» REQUIREMENT
Please retype, word for word, the line containing "The image size" and every line after it through the end of the records, leaving out all pictures.

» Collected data
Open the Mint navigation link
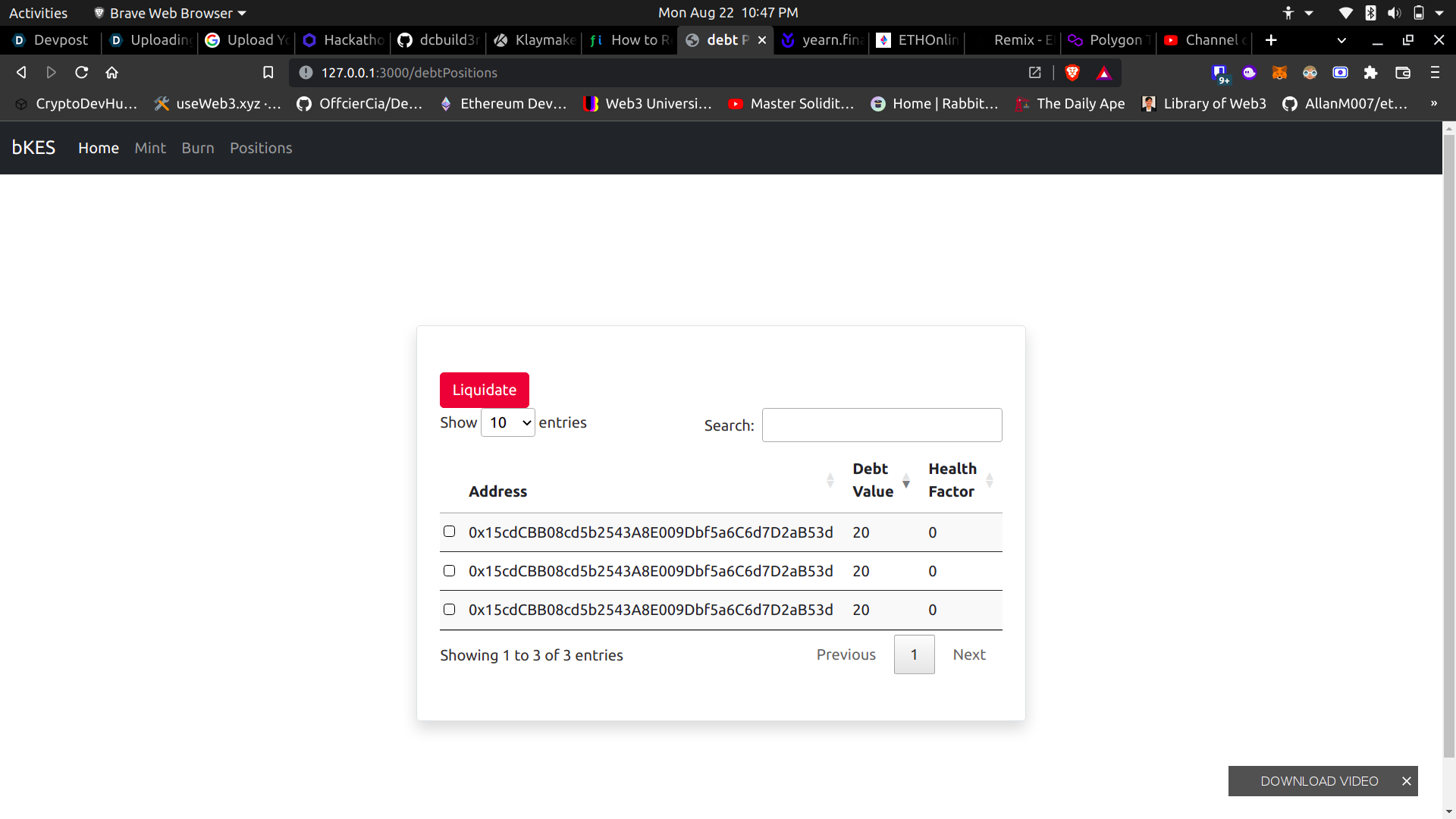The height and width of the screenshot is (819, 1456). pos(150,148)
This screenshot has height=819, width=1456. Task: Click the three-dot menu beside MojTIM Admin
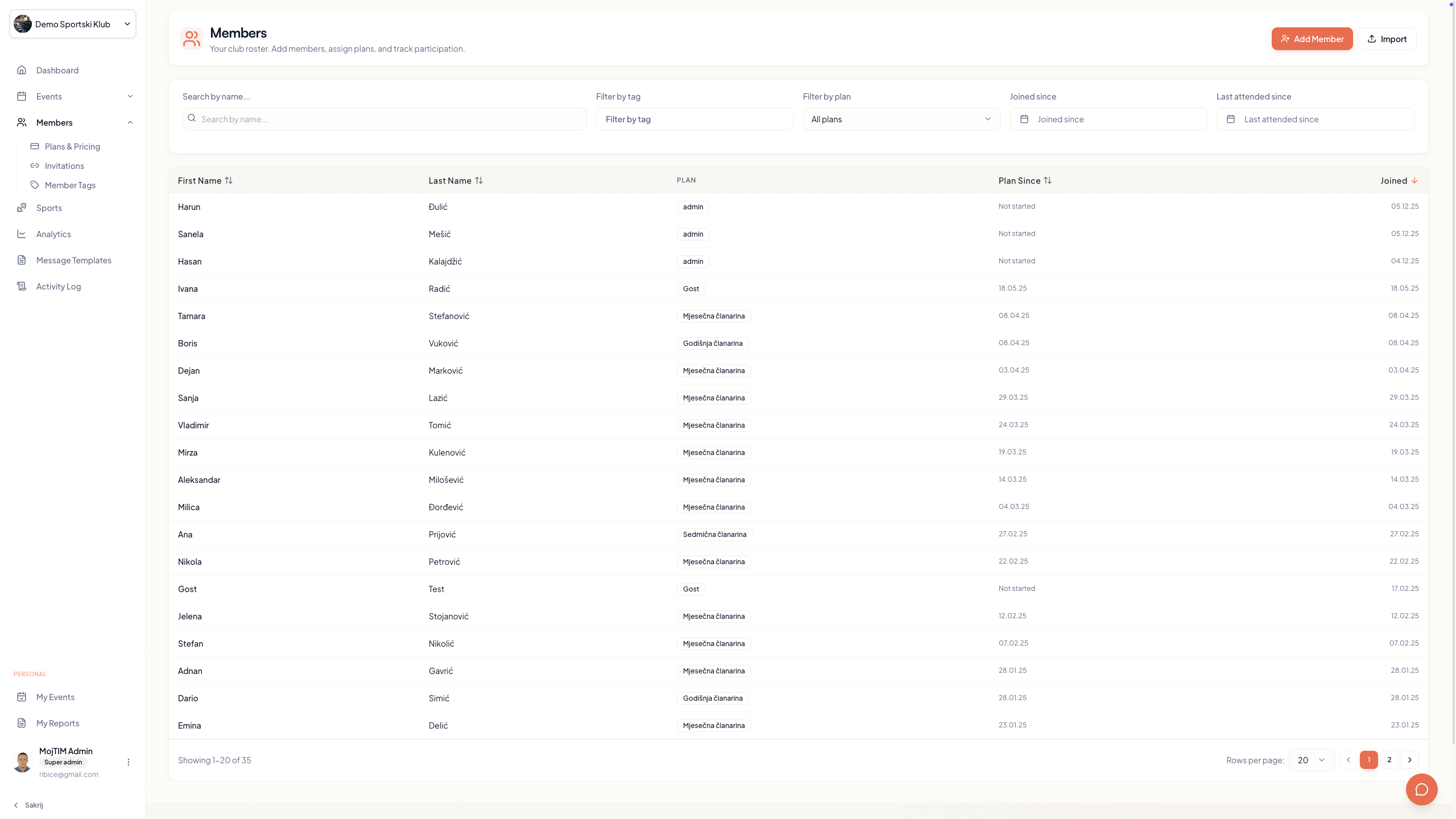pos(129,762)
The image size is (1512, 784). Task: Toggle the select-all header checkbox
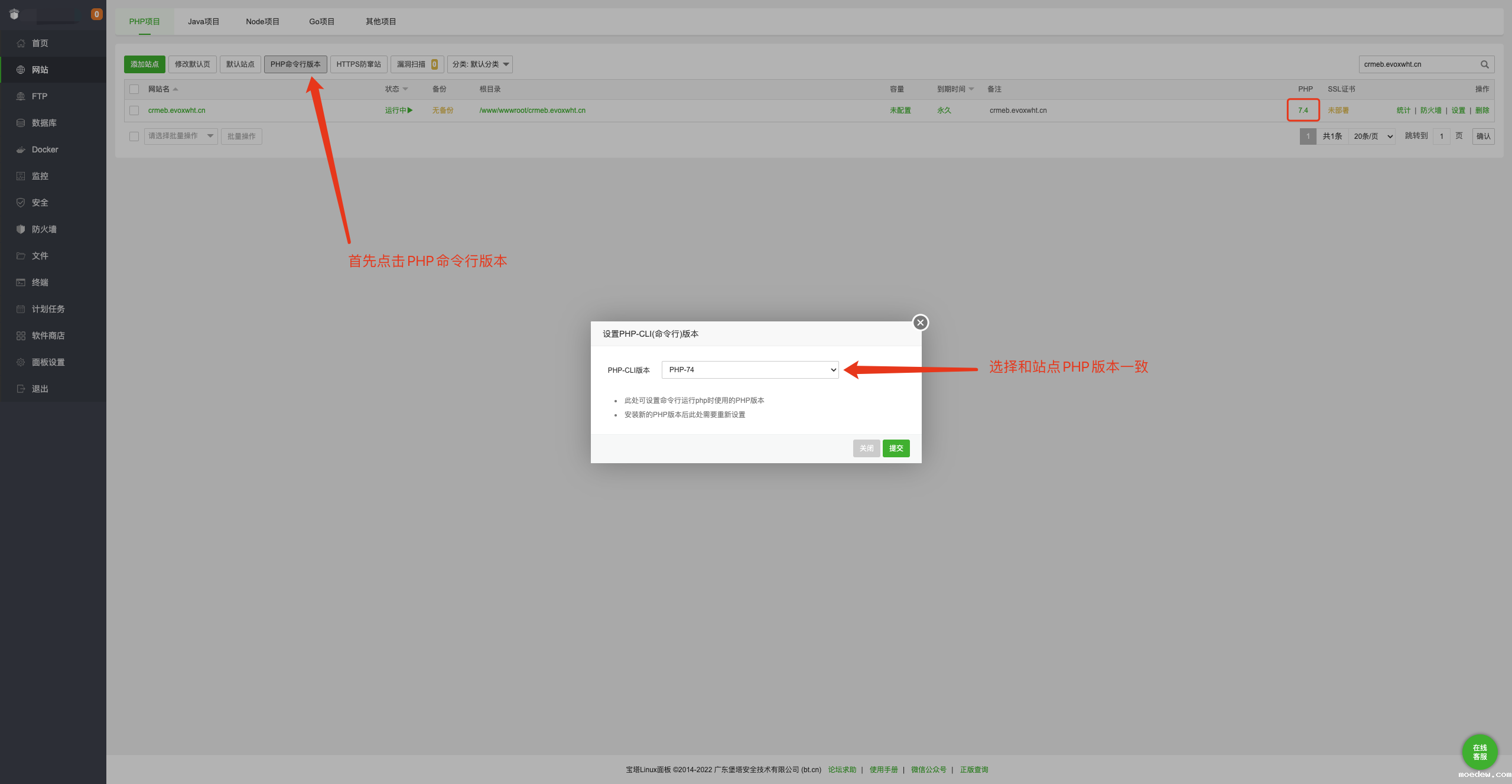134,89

» ANSWER BOX
The image size is (1512, 784). Task: Toggle the select-all header checkbox
134,89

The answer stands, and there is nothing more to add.